Se trata también de una cuestión política. Cuanto más perdemos el control de nuestros servicios esenciales, desfinanciados y privatizados como están, mientras los más ricos organizan un sistema paralelo de sanidad y educación, más pierden las clases medias y trabajadoras la confianza en el Estado. Tienen la sensación de estar pagando mucho para recibir cada vez menos, mientras que los ingresos de los más ricos, que no tributan mucho, se mantienen.

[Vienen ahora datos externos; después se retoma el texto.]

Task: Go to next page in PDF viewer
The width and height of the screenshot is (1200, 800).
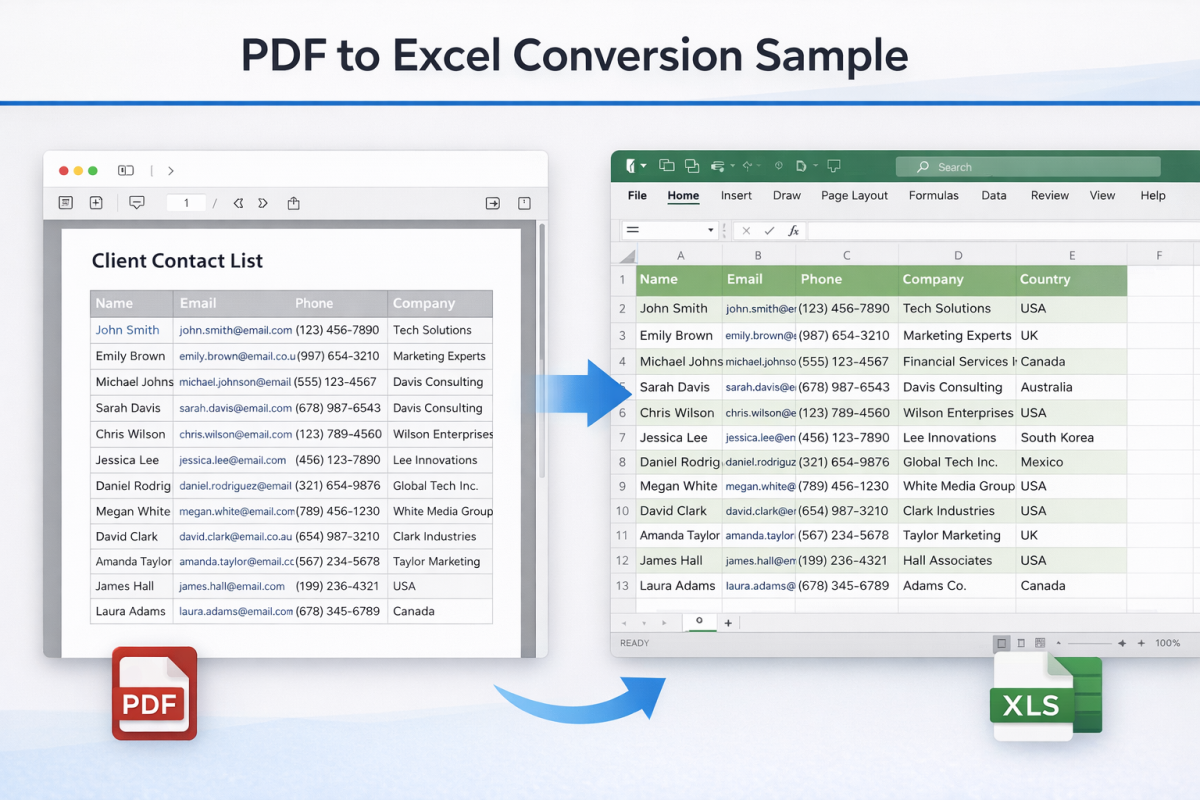Action: point(263,203)
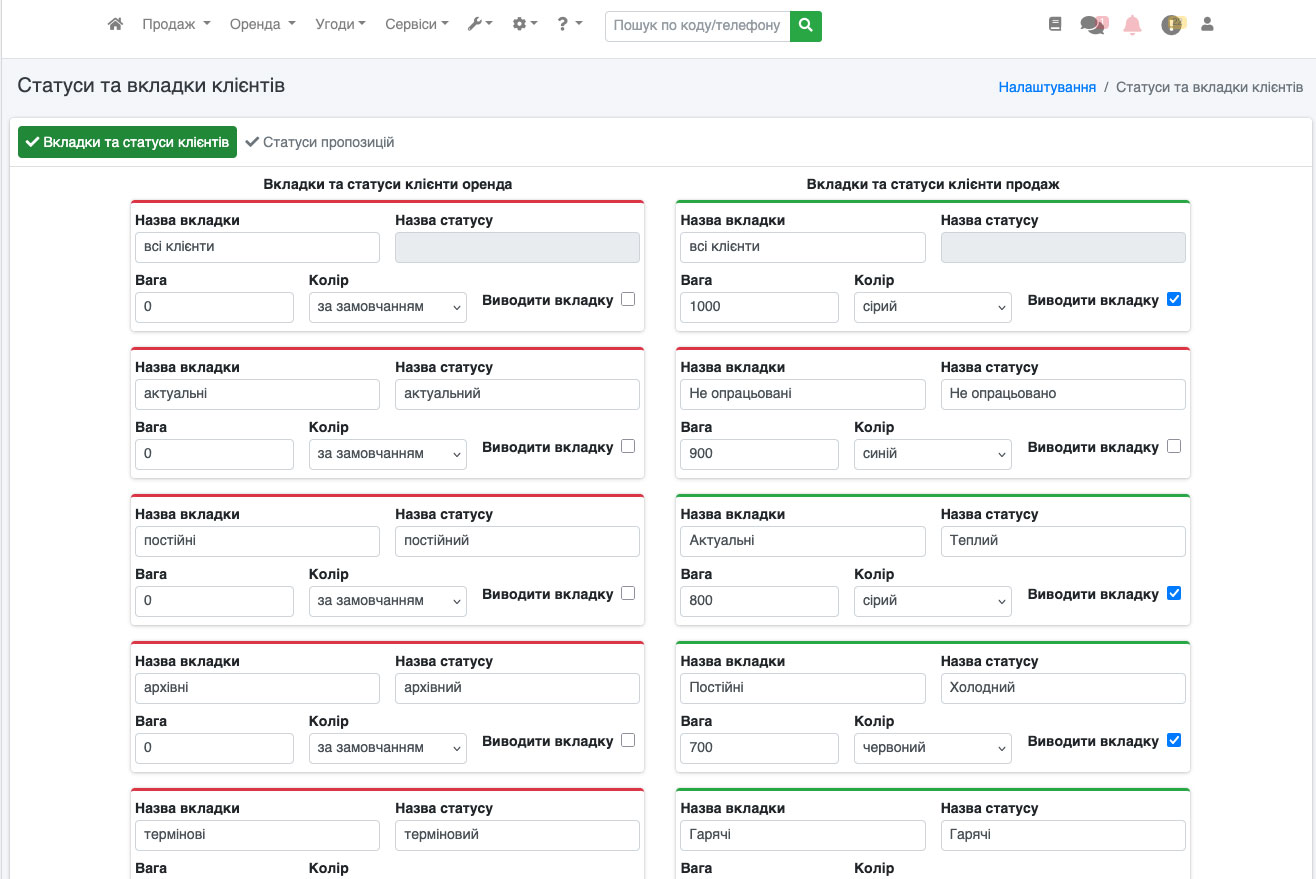The image size is (1316, 879).
Task: Open the chat messages icon
Action: coord(1094,25)
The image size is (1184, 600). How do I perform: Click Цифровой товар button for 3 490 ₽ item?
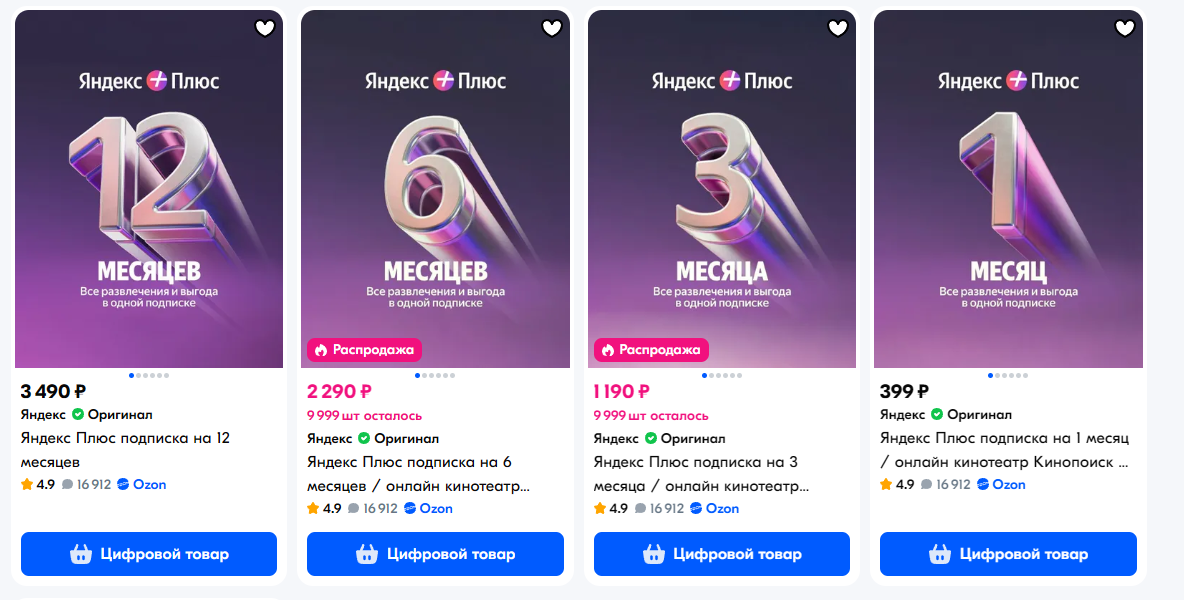[x=149, y=554]
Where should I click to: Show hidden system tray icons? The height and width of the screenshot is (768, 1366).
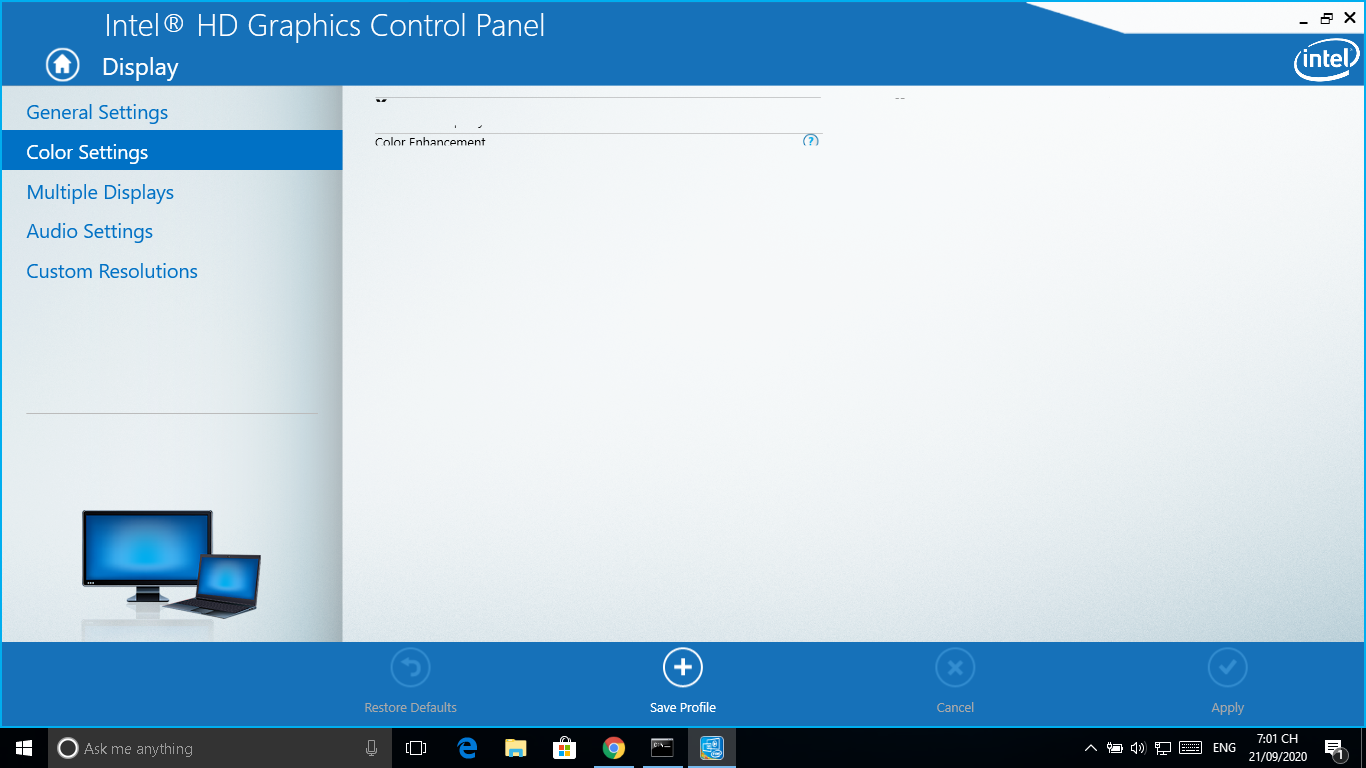pos(1090,748)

Este desmoronamiento del tejido social, del que los servicios públicos son el corazón palpitante, explica en gran medida el auge de los movimientos y partidos populistas y autoritarios. Cuando se elige un sistema que privilegia las escuelas o las clínicas privadas, en lugar de garantizar servicios públicos de calidad para todos, se corre el riesgo de alimentar el resurgimiento de la extrema derecha. Defender los servicios públicos es defender la democracia.
Rosa Pavanelli es secretaria general de la Federación Sindical Internacional de Servicios Públicos. Magdalena Sepúlveda es directora ejecutiva de la Global Initiative for Economic, Social and Cultural Rights.